» Available data
···

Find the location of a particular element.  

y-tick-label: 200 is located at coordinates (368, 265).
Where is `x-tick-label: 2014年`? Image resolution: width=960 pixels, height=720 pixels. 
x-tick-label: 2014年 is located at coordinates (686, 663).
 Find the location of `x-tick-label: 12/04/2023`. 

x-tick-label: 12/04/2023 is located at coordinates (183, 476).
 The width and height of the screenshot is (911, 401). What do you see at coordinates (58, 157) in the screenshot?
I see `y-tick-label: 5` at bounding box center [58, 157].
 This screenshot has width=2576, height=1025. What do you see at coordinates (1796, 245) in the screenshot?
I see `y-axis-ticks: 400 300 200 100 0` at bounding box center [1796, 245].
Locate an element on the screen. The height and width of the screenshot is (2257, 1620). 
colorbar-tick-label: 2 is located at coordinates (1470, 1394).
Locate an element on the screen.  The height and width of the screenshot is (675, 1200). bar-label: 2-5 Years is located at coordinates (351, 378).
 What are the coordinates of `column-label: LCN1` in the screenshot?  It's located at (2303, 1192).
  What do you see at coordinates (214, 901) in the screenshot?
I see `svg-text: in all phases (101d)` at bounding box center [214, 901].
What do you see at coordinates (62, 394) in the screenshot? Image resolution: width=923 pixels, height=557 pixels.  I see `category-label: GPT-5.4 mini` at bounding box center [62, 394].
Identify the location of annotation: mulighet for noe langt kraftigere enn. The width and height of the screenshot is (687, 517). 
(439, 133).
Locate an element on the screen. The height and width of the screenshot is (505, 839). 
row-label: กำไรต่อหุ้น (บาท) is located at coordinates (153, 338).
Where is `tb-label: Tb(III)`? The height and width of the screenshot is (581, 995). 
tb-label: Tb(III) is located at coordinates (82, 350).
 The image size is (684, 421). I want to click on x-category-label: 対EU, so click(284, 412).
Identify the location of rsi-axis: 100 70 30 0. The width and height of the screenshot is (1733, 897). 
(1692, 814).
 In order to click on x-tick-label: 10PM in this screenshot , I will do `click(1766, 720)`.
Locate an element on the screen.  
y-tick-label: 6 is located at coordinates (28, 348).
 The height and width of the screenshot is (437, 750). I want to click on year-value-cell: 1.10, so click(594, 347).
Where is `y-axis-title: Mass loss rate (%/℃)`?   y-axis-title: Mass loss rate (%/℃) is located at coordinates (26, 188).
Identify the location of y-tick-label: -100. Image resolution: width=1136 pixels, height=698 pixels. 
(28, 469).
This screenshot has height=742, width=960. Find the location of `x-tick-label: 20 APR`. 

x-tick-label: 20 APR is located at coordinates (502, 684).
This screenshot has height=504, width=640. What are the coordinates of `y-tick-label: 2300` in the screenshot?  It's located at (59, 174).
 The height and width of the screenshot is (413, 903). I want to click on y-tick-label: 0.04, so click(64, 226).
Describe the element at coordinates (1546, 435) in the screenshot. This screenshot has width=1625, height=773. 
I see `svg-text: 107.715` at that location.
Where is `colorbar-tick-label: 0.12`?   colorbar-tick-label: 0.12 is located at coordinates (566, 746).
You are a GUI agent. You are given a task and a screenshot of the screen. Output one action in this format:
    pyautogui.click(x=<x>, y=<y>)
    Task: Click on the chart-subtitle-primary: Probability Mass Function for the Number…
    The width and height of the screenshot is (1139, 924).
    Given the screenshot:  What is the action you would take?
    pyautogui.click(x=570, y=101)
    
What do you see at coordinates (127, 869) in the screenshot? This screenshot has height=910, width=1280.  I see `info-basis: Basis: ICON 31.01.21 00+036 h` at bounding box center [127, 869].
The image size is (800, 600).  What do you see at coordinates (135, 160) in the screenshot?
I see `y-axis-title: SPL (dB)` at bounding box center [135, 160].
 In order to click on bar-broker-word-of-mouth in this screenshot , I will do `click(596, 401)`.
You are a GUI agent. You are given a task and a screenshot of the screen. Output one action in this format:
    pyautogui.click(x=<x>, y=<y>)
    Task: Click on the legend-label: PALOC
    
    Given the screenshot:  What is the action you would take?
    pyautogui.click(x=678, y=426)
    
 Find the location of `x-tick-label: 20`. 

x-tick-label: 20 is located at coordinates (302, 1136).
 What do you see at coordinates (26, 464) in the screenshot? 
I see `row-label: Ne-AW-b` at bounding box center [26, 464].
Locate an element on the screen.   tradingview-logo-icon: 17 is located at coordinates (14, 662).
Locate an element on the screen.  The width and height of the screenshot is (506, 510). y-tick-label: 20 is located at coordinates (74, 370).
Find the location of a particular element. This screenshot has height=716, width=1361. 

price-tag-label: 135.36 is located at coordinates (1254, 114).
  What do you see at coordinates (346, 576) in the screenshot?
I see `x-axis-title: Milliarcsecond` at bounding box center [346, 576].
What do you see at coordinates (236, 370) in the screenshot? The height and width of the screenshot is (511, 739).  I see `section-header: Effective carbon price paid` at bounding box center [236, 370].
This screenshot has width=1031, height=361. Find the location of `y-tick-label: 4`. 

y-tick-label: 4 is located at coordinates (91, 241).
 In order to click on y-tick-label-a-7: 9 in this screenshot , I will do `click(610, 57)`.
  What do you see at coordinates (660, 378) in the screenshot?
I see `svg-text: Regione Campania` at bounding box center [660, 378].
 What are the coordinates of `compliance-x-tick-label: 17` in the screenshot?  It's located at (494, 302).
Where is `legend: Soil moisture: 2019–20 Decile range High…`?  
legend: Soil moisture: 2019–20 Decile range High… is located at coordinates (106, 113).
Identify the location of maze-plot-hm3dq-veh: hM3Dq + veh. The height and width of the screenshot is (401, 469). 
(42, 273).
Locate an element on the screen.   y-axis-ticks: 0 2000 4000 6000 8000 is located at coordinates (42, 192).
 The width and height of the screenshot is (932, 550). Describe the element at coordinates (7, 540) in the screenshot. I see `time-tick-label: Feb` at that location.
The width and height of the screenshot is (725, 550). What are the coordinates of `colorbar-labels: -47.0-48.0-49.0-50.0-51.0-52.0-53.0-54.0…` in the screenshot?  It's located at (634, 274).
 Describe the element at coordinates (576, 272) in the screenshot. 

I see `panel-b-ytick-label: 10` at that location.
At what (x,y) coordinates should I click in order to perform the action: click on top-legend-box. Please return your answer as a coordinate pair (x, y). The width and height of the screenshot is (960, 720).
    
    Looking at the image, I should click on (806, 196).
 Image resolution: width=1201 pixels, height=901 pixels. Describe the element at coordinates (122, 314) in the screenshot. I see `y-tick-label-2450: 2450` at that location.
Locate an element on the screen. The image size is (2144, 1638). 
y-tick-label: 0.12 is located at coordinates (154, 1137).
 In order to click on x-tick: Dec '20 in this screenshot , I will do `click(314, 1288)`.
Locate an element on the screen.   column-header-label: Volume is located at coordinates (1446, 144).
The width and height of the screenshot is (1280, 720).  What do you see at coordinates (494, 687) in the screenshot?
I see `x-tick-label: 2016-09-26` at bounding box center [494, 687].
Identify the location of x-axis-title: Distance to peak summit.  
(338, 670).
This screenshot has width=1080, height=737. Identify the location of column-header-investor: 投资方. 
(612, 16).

···

Write out verbatim the rows from the line containing "coordinates (351, 378)." through the line containing "center [214, 901].", including both of those lines.

» Your solution
Locate an element on the screen.  The height and width of the screenshot is (675, 1200). bar-label: 2-5 Years is located at coordinates (351, 378).
 What are the coordinates of `column-label: LCN1` in the screenshot?  It's located at (2303, 1192).
  What do you see at coordinates (214, 901) in the screenshot?
I see `svg-text: in all phases (101d)` at bounding box center [214, 901].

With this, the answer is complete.